The number on the bottom of a fraction is called the denominator. The number on the top is called the numerator. The denominator is the number by which you are dividing the numerator. The line separating the numerator and denominator actually means "divided by." To divide is to split into equal parts.
In a fraction, you are actually separating the numerator into the number of equal parts designated by the denominator. You can take a cake and divide it into four equal pieces; each piece is ¼ of the whole cake. But you cannot take a cake and divide it into 0 pieces. Rod Pierce, editor of "Math is Fun," explains that you can take 12 pieces of gum and divide them equally by 3 friends, 12/3. Each friend will get four pieces. If you take the same 12 pieces of gum and attempt to divide them by 0 people, what will happen? That doesn't make sense. You can't share with 0 people, and you can't divide by zero, so it cannot function at the bottom of a fraction.

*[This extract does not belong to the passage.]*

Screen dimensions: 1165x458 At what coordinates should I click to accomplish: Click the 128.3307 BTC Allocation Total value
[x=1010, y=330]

The number 1 can be represented with any number of fractions. Simply place the same number in the numerator as the denominator. For example, 3/3 is equal to one. This fraction, 3/3, can multiply times any number and give the same results as one times the number. Pierce suggests trying the same thing with zero. Place 0/0 and attempt to multiply it times another number, say 4. Right off you notice that it does not behave like a normal number, because any number times zero is zero: "0 X 4= 0." That is a problem because it leaves you with 0/0, not 4 as expected. With zero in the denominator, the fraction does not act like a normal number.

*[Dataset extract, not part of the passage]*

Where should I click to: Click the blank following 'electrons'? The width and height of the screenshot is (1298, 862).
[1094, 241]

Math's greatest feature is its definitive answer. Four times two is always eight. That never changes. Two-thirds times three equals two, no matter how you work the problem. "2/3 X 3 = 2" is equivalent to "2 x 3/3 = 2" and results in the same answer. Imagine 0 was a defined denominator, presses Pierce. Multiply 1/0 times 0. What is the result? "0 x 1/0 = 0" Any number times zero equals zero. However, the equation that should be equivalent yields "0/0 X 1 = 1." This makes no sense; you can't get two different answers to equivalent problems. Math does not allow for duplicity, so zero at the bottom of a fraction is undefined.